Não sei porque é que o Inverno é que é complicado (dizem). Chato às vezes, um bocado frio demais, triste com a morte das folhas talvez; mas para elas é simples. Uma folha em fim de vida, desiste, um bocado cansada de levar com tanto sol em cima e pouca rega (isto para as que não morreram queimadas, claro), um bocado amarelenta já, a sentir o caule a pesar, diz às amigas, olha foi giro esta estação não foi? vimos montes de coisas e aqueles estúpidos daqueles pardais que não se calavam um segundo? Que inferno, felizmente foram-se embora depois e aqueles bicharocos que me queriam roer as pontas? Grande lata, vá lá que nesse dia se levantou uma ventania, mas agora estou farta disto e, tá bem até há mais água, sim, lá nisso tens razão, mas não sei porquê não chega, o melhor é deixar-me cair, estou a ver a folha do ramo número quatro lá em baixo, já lá está há três dias e diz que ali no chão é que se está bem, então até à próxima.
Despede-se e despega-se, não dá trabalho nenhum e depois começa o Inverno. Tá feito.
Mas uma folha na Primavera? Uma trabalheira, um esforço descomunal.
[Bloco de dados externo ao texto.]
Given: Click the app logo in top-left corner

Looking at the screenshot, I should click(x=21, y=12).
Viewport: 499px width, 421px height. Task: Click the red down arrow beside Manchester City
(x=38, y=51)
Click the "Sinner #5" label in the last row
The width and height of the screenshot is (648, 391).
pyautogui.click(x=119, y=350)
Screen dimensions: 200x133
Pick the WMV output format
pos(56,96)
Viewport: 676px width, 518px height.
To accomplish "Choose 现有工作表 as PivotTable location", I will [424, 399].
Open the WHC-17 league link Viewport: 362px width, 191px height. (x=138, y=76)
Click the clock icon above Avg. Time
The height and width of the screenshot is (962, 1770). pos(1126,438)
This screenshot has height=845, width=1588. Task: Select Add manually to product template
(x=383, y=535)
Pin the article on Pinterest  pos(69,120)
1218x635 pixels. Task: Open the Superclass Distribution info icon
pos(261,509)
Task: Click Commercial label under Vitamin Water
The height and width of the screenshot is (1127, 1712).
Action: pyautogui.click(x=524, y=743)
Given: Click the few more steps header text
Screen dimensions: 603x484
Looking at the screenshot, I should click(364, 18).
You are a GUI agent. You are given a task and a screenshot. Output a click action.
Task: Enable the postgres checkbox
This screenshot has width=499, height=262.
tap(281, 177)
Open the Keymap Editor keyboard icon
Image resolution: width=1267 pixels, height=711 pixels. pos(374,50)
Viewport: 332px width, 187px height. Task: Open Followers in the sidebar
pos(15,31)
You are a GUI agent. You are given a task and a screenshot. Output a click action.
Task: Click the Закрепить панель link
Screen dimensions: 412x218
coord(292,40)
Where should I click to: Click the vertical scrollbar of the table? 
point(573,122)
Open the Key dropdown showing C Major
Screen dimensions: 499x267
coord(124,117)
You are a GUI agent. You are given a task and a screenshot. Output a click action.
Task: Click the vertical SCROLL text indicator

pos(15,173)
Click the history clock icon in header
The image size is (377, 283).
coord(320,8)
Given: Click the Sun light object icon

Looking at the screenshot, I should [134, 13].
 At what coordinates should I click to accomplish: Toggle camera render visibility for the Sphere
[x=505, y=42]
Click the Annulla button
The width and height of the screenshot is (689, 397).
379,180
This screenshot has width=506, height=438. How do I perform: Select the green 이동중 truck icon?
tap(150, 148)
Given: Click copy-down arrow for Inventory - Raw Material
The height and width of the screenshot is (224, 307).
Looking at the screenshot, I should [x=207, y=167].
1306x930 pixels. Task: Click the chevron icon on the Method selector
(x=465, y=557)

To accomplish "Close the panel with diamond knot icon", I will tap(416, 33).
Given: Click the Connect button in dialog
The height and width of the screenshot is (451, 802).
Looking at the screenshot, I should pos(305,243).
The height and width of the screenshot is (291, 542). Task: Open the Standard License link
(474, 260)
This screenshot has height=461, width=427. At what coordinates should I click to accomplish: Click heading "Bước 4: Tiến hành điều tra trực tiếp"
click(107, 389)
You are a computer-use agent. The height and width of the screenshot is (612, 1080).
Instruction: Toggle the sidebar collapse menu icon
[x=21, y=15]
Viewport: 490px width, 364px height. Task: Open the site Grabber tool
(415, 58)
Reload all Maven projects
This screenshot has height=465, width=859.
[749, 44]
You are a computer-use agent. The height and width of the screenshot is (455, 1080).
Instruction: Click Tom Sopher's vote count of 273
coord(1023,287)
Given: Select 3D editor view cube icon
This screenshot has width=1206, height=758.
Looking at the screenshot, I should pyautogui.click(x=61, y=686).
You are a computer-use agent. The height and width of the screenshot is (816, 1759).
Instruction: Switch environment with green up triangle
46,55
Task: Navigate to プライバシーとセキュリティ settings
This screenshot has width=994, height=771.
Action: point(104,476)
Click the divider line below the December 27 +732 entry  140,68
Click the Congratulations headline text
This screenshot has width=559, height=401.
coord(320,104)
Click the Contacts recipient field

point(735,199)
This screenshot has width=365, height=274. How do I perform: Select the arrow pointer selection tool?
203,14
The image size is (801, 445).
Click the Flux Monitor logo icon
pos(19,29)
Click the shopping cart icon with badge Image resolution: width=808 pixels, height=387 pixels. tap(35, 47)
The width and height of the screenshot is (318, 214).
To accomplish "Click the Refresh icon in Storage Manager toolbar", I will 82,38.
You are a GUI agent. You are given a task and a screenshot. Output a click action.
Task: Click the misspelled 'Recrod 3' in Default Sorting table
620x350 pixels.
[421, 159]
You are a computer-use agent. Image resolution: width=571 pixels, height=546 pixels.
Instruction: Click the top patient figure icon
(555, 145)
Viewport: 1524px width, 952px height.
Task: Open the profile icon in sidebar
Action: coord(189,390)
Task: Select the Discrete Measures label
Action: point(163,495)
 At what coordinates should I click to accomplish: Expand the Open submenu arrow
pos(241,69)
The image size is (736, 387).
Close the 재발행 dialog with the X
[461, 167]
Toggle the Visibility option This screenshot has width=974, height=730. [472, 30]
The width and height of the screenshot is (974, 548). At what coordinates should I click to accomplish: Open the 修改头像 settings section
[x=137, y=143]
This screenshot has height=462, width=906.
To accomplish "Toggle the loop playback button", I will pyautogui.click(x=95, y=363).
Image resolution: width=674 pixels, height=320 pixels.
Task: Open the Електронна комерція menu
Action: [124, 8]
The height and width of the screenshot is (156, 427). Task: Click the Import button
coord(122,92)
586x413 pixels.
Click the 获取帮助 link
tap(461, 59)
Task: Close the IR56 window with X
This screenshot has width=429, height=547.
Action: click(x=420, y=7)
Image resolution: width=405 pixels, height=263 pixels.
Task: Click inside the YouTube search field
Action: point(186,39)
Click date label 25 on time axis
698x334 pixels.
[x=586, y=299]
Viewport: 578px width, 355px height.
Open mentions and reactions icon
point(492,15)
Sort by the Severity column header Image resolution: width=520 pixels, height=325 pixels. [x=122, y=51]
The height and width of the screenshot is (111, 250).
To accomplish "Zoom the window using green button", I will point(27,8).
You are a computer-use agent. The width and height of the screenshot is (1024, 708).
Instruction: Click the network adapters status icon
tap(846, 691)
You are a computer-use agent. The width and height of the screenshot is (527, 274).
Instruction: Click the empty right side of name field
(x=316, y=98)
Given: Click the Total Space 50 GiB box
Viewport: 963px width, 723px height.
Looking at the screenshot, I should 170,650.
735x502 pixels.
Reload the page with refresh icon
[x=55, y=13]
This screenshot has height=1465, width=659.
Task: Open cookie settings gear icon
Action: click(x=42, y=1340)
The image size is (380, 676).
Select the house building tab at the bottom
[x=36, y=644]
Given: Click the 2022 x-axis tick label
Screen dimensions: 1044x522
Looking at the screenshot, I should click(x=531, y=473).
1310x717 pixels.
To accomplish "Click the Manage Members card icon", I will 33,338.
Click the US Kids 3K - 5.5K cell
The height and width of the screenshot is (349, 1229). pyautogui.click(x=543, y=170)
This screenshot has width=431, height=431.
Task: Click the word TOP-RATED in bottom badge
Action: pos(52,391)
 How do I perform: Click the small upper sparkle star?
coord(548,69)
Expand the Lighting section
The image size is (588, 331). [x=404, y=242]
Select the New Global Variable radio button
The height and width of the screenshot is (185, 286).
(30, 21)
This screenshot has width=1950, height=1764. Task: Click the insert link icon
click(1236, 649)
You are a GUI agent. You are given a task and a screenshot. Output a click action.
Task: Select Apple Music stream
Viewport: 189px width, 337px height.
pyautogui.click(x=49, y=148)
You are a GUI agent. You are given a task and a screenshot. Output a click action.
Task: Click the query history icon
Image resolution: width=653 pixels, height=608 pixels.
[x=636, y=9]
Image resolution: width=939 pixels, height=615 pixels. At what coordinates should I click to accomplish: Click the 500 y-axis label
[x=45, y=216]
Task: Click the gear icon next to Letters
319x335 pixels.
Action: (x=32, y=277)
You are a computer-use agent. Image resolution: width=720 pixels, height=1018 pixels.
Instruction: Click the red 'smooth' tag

É preciso nascer e crescer e esticar-se e ficar cada vez mais verde, é preciso abanar com o vento e produzir o ruído exactamente certo, que não seja demasiado alto ou baixo e nem se note conscientemente, é preciso ser mais comprida que a vizinha, é preciso ser mais bonita, mais fresca e airosa e, acima de tudo, é preciso que toda a gente ache que aquilo é absolutamente natural e a gente a ouvir com muita atenção a conversa e não é nada disso, pensam que não percebemos aquele folhear de refilice e que chatice agora viste a folha do ramo número sete, a parva? Armada em verde, aquela é fresca é, aposto que cai ainda em Setembro, ai folha filha aí do ramo número cinco estás a ouvir? diz às tuas amigas abanem-se que estamos em riscos de ninho aqui, oh (faz de conta que é consciência colectiva) não sabes? são um inferno esses acho que se chamam pardais, não se calam o dia inteiro, uff, foram para os ramos pares, daqueles já nos livrámos e a fotossíntese, hoje nunca mais chega? Isto realmente já nem o sol é o que era e não sei o que é que aquela humana ali em baixo com fumo a sair pela boca tá a olhar. Nunca viste uma folha, ó?